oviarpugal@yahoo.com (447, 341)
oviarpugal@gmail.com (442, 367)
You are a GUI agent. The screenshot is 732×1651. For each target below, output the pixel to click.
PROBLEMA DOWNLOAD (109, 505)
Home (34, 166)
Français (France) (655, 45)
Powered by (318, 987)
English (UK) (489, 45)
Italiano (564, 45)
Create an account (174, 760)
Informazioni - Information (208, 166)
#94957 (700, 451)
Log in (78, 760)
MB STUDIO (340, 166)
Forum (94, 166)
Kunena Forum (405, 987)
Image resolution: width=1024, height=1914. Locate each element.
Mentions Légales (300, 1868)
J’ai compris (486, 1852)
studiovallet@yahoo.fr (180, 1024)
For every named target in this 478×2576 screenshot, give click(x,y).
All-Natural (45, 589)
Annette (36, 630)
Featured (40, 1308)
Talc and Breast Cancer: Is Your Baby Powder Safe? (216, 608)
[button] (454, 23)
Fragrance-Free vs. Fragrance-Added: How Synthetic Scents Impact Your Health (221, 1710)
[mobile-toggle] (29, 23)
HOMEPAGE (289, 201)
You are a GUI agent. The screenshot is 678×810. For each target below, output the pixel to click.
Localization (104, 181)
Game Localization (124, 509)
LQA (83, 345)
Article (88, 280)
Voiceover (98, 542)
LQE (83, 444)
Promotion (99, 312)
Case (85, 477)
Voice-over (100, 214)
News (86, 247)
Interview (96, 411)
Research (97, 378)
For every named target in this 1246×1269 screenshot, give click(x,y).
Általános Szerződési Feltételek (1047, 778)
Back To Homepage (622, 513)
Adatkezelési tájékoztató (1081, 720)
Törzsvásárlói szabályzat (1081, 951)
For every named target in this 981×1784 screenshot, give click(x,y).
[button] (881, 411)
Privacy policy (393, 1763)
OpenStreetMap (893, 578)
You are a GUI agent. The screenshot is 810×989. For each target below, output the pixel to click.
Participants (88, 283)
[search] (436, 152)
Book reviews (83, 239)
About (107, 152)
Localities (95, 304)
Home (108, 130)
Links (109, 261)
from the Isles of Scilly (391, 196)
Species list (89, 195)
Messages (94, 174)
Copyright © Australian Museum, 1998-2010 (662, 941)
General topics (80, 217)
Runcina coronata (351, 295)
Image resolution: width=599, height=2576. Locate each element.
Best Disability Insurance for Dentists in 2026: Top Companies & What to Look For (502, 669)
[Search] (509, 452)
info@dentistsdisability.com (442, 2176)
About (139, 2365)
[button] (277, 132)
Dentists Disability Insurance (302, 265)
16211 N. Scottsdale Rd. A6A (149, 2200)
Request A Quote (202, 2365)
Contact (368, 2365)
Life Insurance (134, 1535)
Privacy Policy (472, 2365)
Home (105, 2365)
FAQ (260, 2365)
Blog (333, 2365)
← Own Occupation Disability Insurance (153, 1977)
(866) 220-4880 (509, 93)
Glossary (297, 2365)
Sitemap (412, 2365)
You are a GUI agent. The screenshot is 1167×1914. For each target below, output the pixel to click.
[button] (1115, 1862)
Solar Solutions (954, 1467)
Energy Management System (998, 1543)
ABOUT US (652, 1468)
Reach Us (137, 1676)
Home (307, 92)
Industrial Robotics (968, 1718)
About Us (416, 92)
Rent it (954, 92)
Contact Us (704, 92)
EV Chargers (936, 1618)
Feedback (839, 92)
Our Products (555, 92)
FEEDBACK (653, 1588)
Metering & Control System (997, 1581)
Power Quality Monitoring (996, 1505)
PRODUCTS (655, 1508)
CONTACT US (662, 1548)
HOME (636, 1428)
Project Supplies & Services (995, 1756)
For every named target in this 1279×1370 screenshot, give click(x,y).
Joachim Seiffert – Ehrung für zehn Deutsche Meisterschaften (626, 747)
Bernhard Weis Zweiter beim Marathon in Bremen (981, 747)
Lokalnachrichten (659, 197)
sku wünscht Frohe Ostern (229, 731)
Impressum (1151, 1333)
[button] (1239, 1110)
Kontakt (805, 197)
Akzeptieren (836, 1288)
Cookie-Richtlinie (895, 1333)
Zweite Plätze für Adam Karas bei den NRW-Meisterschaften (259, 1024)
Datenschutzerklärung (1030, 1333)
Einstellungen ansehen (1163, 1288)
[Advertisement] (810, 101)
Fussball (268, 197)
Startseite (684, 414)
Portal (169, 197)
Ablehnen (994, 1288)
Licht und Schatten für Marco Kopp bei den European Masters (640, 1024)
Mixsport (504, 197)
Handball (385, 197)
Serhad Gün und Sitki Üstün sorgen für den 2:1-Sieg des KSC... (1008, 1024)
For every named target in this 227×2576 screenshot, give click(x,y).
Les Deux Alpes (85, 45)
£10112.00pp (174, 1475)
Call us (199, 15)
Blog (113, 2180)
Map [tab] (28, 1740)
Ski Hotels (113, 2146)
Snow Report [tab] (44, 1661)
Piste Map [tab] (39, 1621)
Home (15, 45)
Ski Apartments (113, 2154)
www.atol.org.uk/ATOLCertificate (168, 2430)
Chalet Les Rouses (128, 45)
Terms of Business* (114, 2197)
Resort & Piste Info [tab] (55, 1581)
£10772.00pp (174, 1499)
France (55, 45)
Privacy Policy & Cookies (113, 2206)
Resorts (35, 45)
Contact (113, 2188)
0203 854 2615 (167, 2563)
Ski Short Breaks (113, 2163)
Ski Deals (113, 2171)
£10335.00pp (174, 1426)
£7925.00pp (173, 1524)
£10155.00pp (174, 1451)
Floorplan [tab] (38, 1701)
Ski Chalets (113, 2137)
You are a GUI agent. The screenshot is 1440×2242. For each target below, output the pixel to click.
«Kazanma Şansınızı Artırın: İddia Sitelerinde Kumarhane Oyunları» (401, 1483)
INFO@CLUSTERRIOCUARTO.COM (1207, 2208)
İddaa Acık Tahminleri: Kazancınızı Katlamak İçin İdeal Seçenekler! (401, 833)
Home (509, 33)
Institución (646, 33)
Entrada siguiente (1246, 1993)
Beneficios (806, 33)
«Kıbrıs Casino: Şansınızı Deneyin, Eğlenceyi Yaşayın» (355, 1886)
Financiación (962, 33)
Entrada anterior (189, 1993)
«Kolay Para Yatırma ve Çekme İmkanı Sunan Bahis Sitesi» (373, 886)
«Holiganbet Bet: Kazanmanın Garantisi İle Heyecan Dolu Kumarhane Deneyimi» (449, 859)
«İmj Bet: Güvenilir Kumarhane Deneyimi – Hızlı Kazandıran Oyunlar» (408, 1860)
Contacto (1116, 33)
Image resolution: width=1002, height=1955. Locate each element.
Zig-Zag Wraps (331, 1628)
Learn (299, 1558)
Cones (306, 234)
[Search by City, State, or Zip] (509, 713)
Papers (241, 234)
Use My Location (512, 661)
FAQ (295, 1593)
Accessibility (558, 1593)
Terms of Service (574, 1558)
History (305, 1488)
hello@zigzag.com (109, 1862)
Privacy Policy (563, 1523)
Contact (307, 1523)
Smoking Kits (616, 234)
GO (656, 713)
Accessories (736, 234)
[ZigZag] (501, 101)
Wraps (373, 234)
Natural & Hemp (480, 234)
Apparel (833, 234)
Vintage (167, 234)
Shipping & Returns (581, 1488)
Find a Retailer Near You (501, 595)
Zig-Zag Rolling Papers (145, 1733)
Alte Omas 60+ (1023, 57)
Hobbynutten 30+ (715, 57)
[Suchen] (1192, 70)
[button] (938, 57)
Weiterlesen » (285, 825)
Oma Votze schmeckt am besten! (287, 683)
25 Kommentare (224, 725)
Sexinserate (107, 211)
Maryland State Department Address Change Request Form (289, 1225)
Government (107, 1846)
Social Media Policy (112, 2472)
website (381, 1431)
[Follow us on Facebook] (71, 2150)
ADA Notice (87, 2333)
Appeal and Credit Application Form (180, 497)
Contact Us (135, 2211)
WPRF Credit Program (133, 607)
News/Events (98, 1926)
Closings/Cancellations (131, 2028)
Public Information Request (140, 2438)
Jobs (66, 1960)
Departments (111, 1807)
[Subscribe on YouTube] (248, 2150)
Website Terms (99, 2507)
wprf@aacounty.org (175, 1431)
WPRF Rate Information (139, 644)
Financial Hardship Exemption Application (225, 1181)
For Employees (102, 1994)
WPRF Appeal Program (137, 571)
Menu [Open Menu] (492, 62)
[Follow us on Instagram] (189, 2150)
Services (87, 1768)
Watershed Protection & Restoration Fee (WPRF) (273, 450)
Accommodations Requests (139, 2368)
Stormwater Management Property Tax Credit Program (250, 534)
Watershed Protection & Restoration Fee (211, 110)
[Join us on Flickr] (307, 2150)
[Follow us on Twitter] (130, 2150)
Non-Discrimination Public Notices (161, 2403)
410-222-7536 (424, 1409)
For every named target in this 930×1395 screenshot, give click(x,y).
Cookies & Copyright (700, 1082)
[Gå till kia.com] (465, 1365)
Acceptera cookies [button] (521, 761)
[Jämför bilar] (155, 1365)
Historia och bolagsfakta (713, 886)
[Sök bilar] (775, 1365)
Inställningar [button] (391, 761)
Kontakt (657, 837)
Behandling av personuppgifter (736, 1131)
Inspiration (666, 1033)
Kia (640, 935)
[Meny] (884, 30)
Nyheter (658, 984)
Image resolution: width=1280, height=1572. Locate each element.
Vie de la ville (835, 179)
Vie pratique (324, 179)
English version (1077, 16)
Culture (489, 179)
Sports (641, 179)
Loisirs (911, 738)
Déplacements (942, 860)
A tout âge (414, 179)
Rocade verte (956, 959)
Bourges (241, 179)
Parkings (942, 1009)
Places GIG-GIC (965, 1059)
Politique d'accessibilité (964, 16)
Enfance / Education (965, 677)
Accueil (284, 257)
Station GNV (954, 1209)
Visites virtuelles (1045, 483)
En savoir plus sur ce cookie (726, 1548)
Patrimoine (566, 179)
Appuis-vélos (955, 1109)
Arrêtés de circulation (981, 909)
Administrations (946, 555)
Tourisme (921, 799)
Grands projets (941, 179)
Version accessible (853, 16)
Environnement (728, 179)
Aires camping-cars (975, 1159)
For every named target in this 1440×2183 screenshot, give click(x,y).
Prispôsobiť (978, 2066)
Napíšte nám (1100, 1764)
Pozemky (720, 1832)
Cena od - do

------------------------------------

TASK INSTRUCTIONS
Starting at the first line and ending at the line containing "Powered by (318, 987)", rewrite these lines, requests included, multiplying every coordinate in the answers by 0.4 and rounding to whole numbers, with halves rounded up.

OUTPUT OF THE TASK
oviarpugal@yahoo.com (179, 136)
oviarpugal@gmail.com (177, 147)
You are a GUI agent. The screenshot is 732×1651. For each target below, output the pixel to click.
PROBLEMA DOWNLOAD (44, 202)
Home (14, 66)
Français (France) (262, 18)
Powered by (127, 395)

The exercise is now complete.